I’ve previously discussed private data on ceramic through the lens of data deletion. At the end of that post I briefly mention access control at the very end. The idea would be to add functionality to Ceramic nodes that adds physical access control. This means that the user will have control over how their data is replicated in the network and by whom. Only accounts authorized by the original author of the data would be allowed to read and sync that data on the network. Physical access control of data is actually one of the things that Ceramic theoretically could solve extremely well. The 3Box Labs team is currently exploring how to best add this functionality by building a proof of concept of the feature directly in rust-ceramic. This forum post explains how the PoC will work.
Phase 1: API read access control
In phase 1 the main focus is adding read access control to the /feed endpoint on rust-ceramic nodes. This means that a ceramic node would filter the feed of events that are read out from the node based on which permissions the user has. The user needs to sign every request it makes to this API with a key that has been given an object-capability (OCAP) signed by the users account. The figure below demonstrates the flow for user1 to read their own data, and how user1 can delegate read permissions to user2.
- User1 accesses the playground app, and can request read access by delegating to a session key that lives locally, creating
OCAP_a - The session key then signs every request to the
/feedendpoint, which will return data based on the permissions in theOCAP_a - User1 can in the app delegate read permissions to user2. This prompts the user to sign another message that explicitly delegates this permission, creating
OCAP_b - The
OCAP_bis sent to user2 out of band - User2 now goes through the same procedure as user1, but with the addition of
OCAP_b.
Phase 2: Network level read access control
In phase 2 of the PoC the capabilities can also be used by nodes to synchronize data over the network. From a UX perspective this looks and feels very similar to what happened in the phase 1 prototype. However, under the hood another delegation step needs to take place that further delegates the capability to the nodes keypair.

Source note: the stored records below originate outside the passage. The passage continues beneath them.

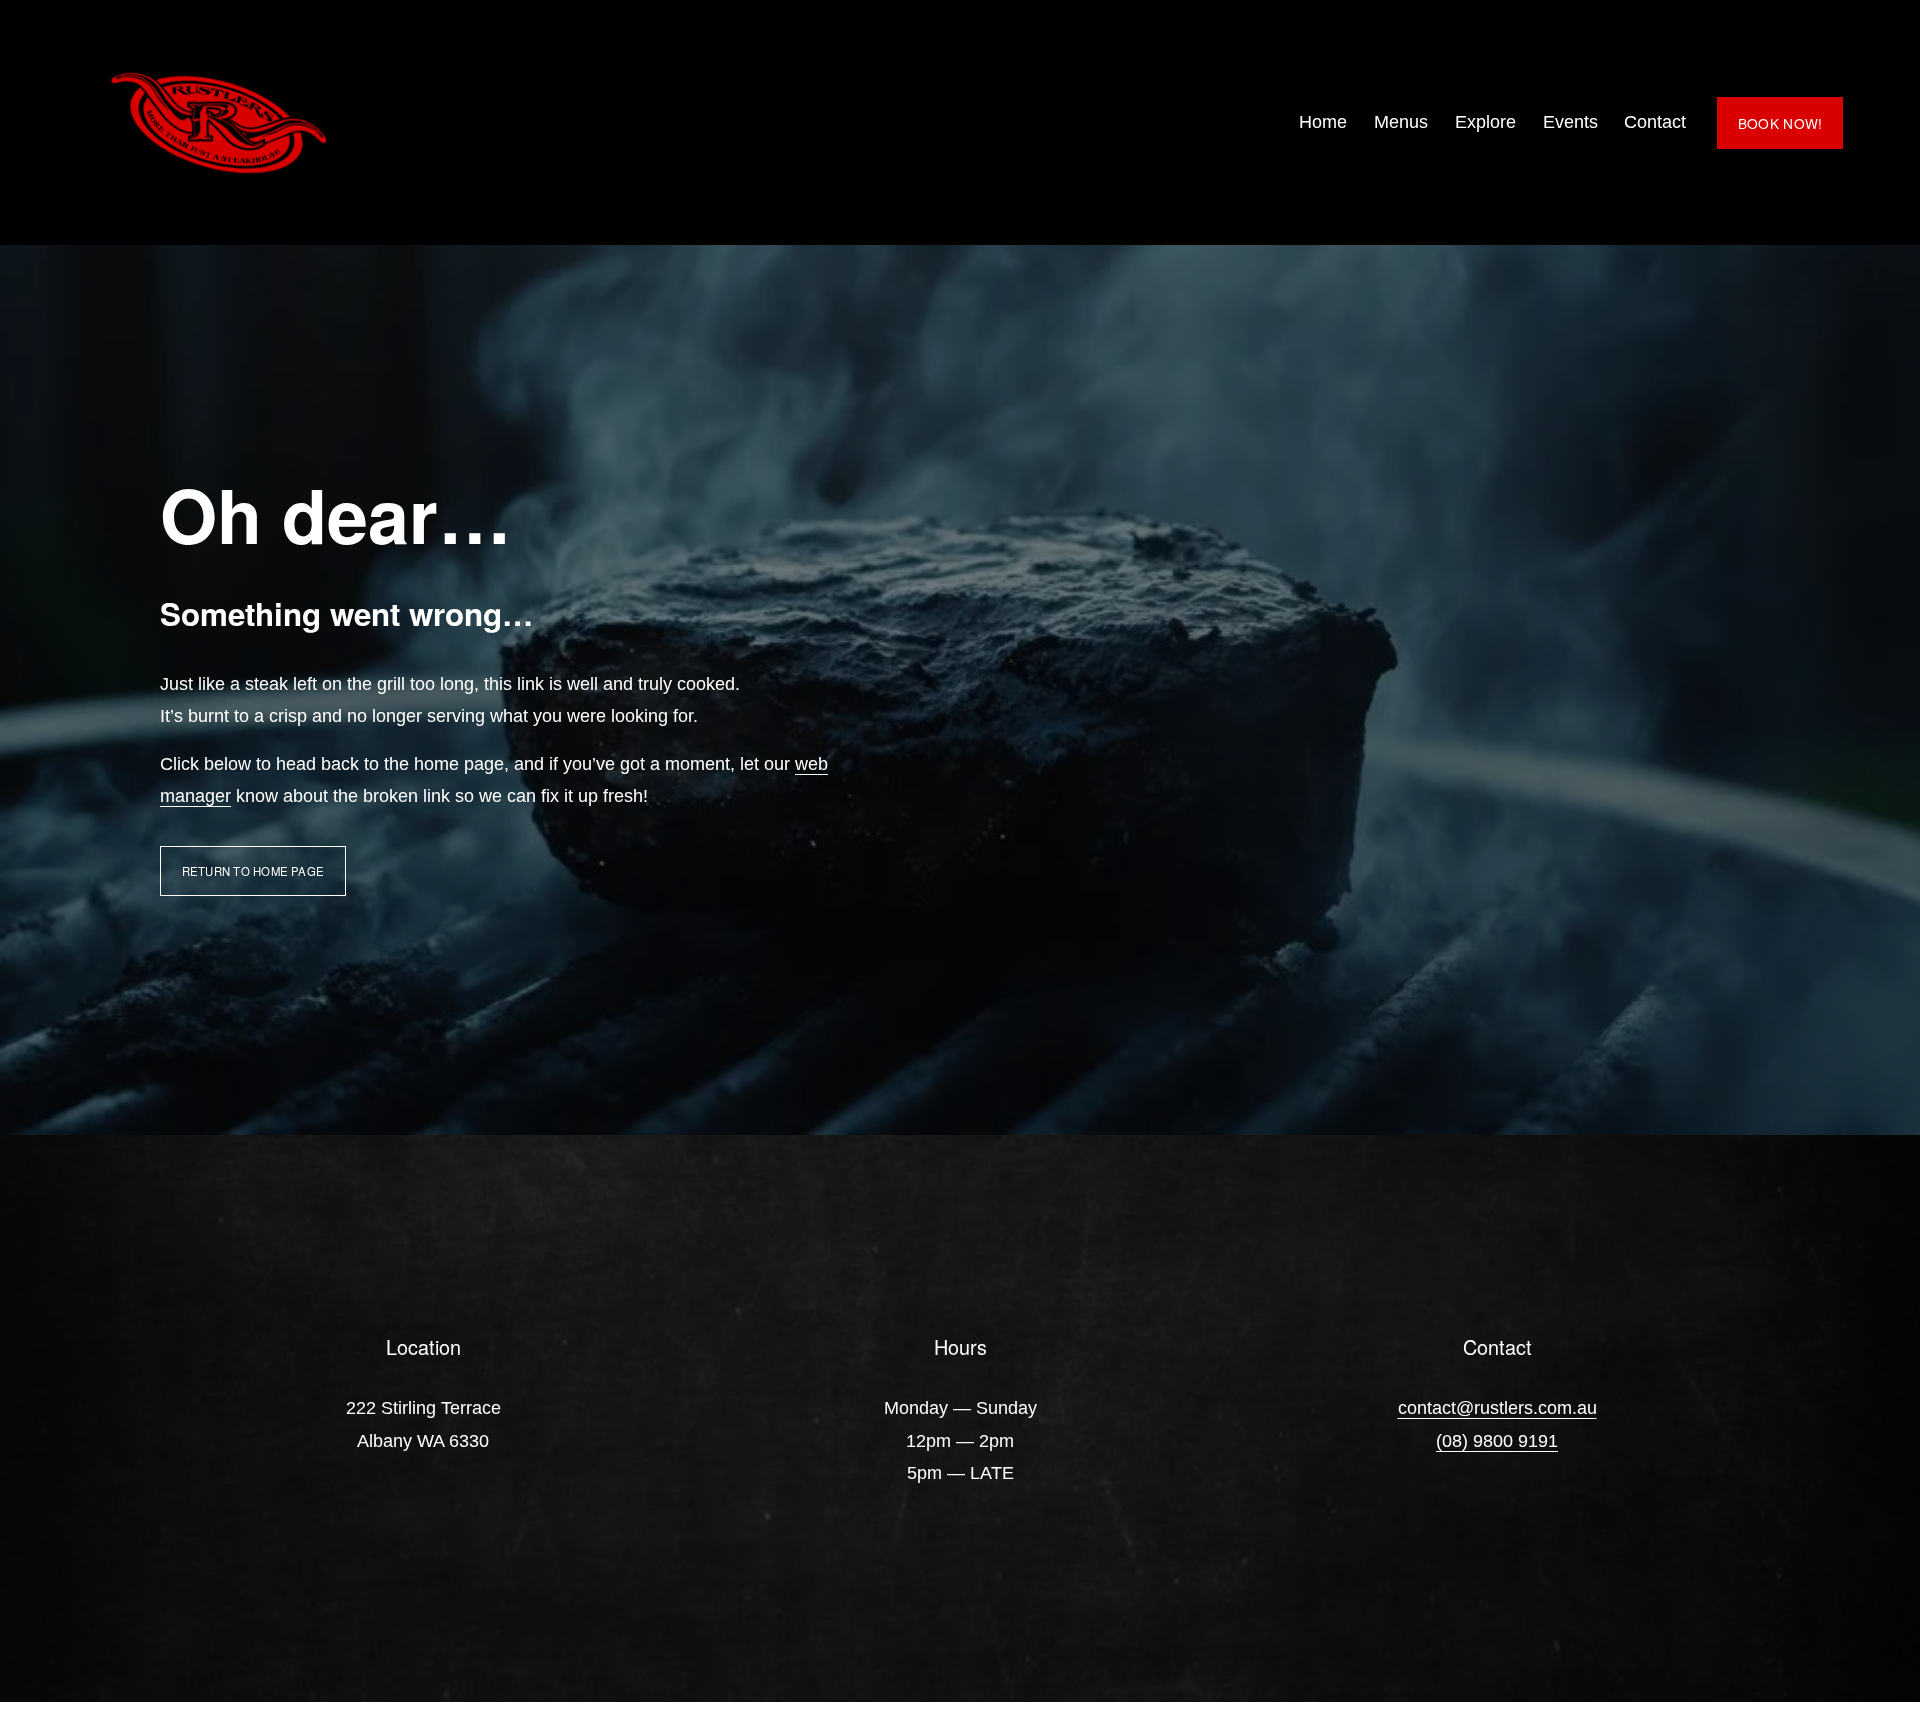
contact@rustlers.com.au (1497, 1408)
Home (1323, 122)
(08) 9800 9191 (1497, 1441)
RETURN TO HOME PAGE (253, 871)
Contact (1655, 122)
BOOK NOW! (1780, 123)
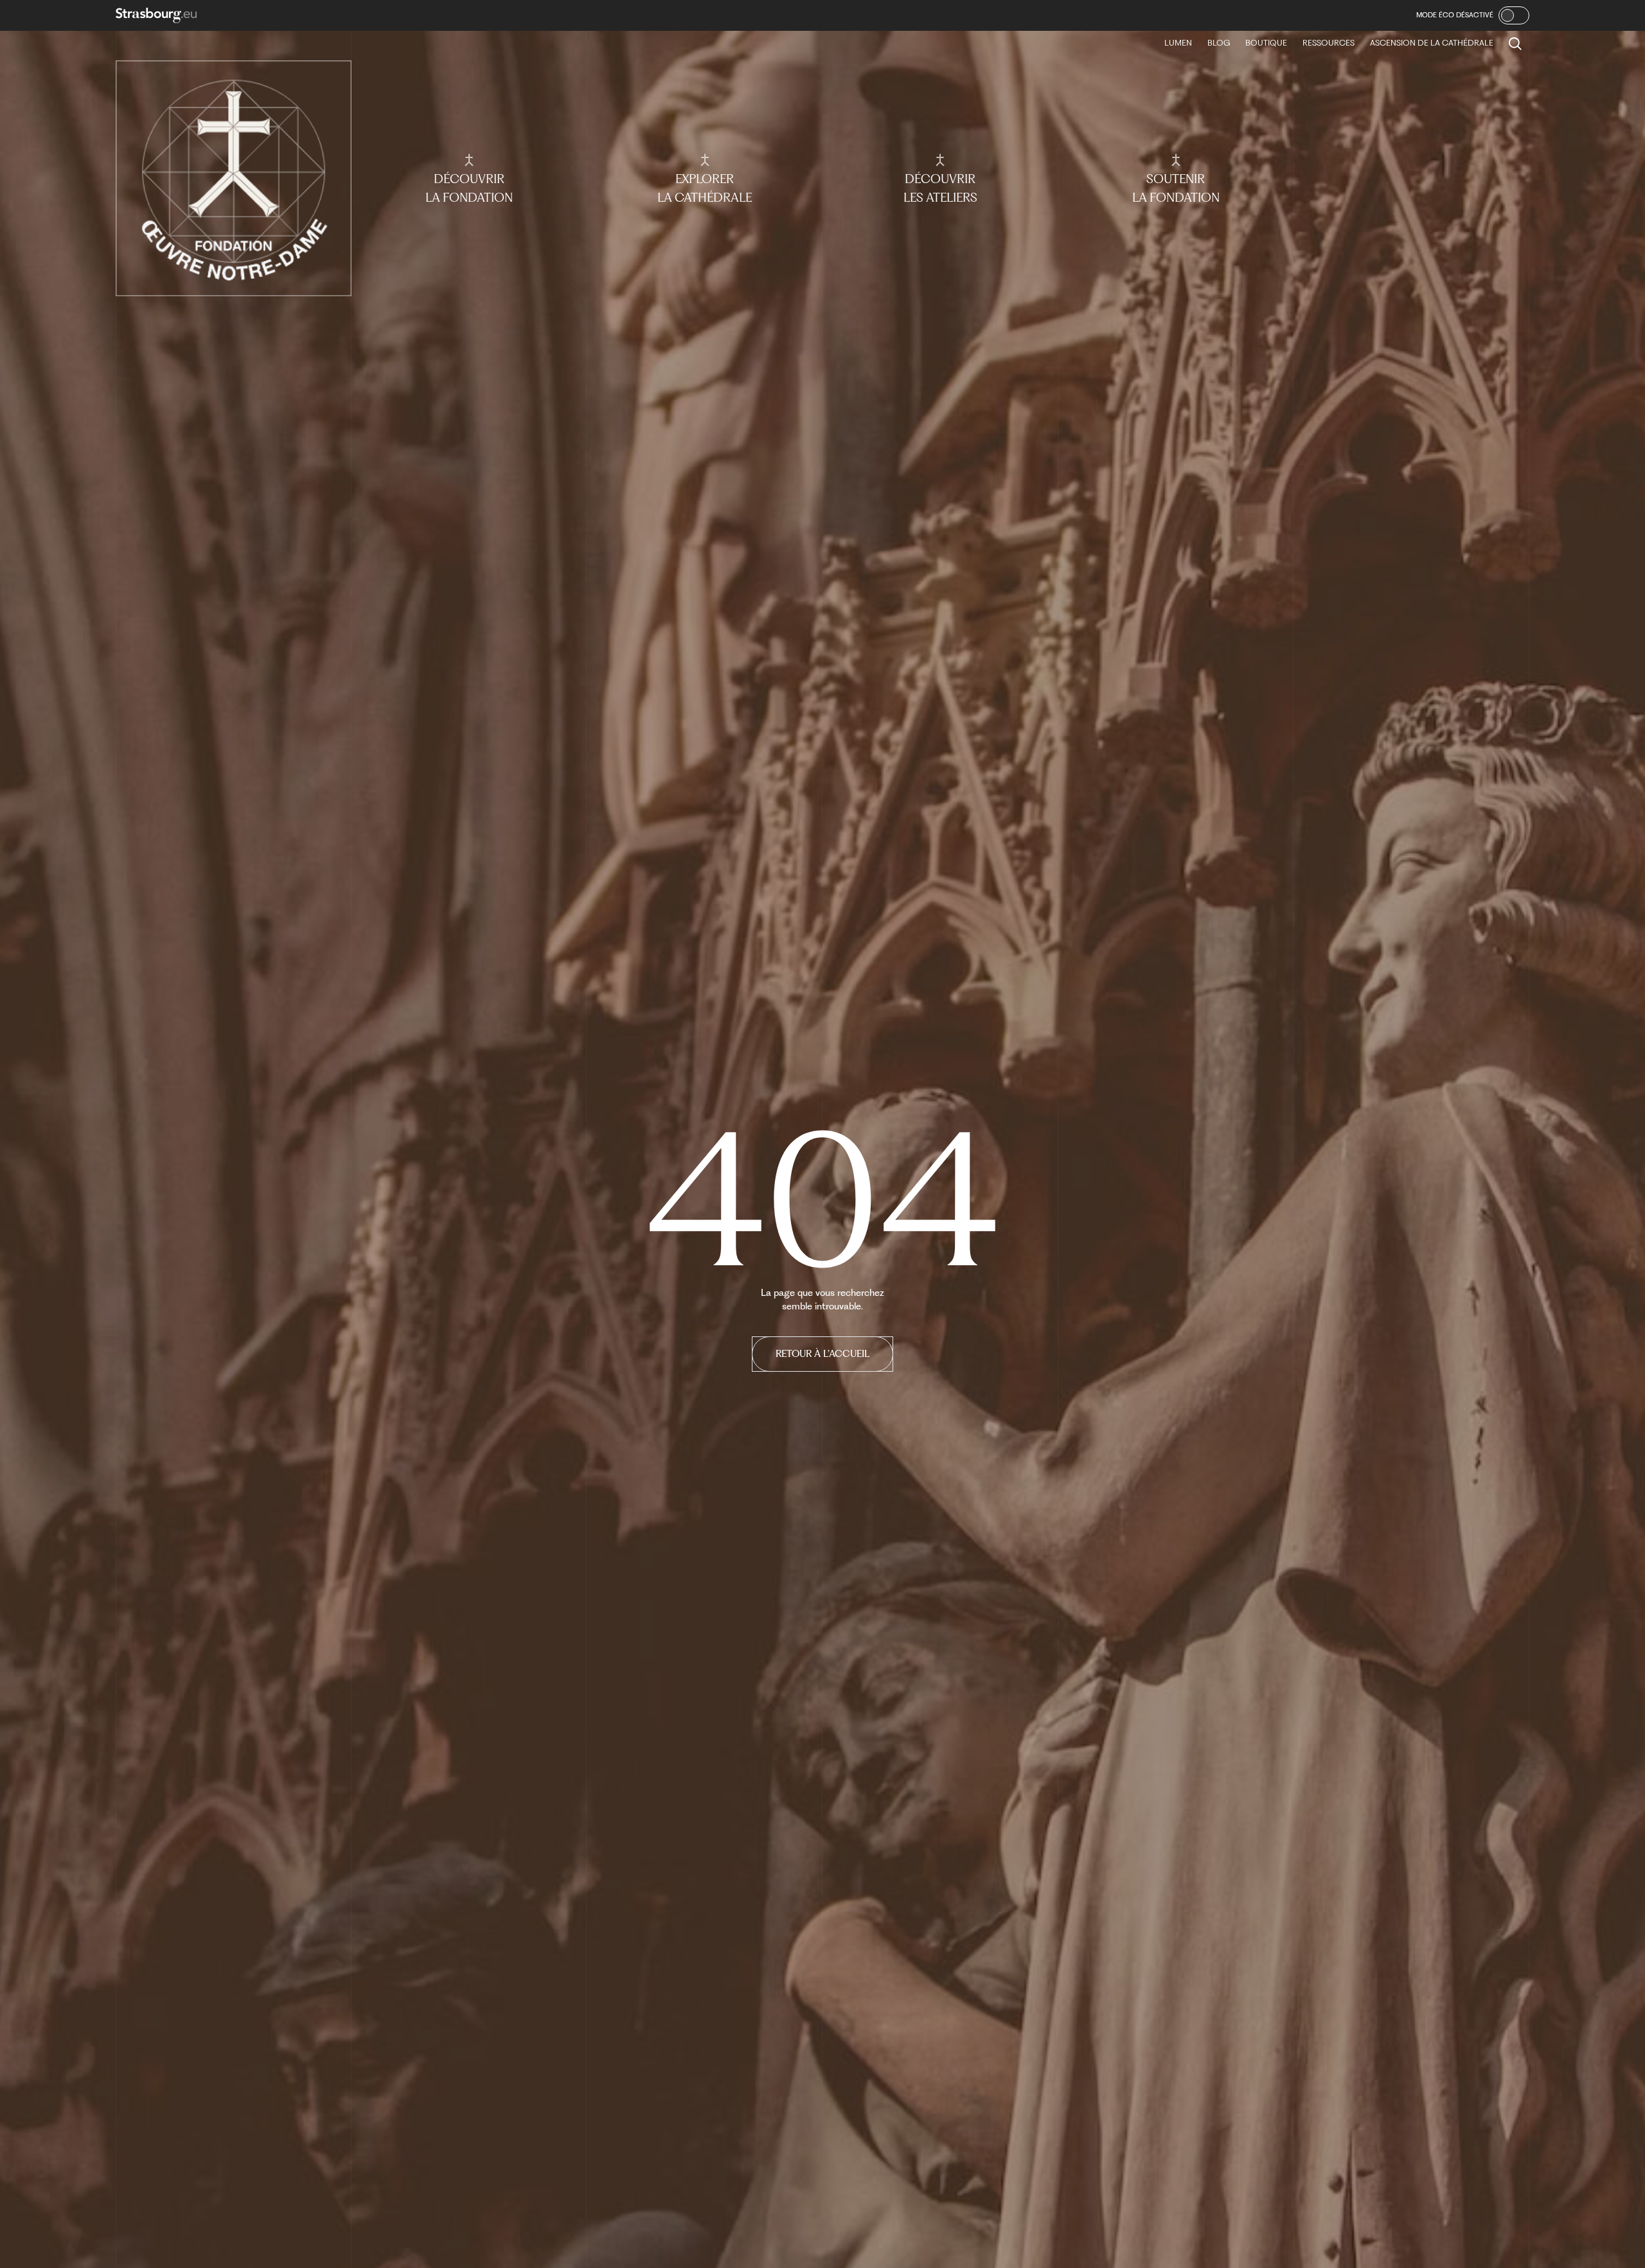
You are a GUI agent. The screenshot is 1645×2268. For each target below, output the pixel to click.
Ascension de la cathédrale (1431, 43)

In the figure above the main difference is that each user is using a separate node. When user2 sends their request to their node, a new OCAP_d is created by the session key that delegates the permissions to the nodes public key. The node can then use this capability chain to register a new interest in Recon. The node of user1 can validate this full capability chain and thus know that they can safely send the data over to the node of user 2.
Potential improvement for future flexibility
As suggested by Danny Browning, a potential improvement to the read flow could be achieved by adding a level of indirection between the session key and the node. This has the added benefits of supporting use cases such as service restrictions, group assignment, or revocation. For cases where there is large amounts of horizontal sharding, this improvement could be moved to an access control management service, and then trusted by your ceramic node.
In this flow, the user generates an ocap token, then that ocap token is attenuated with additional restrictions from the service, which is determined from the user, or by attaching the user to a group, then determining permissions for that group.
The final benefit of this approach is to provide an integration with a backing blockchain or verifiable offchain storage for additional information to be shared between nodes, such as the aforementioned group assignments.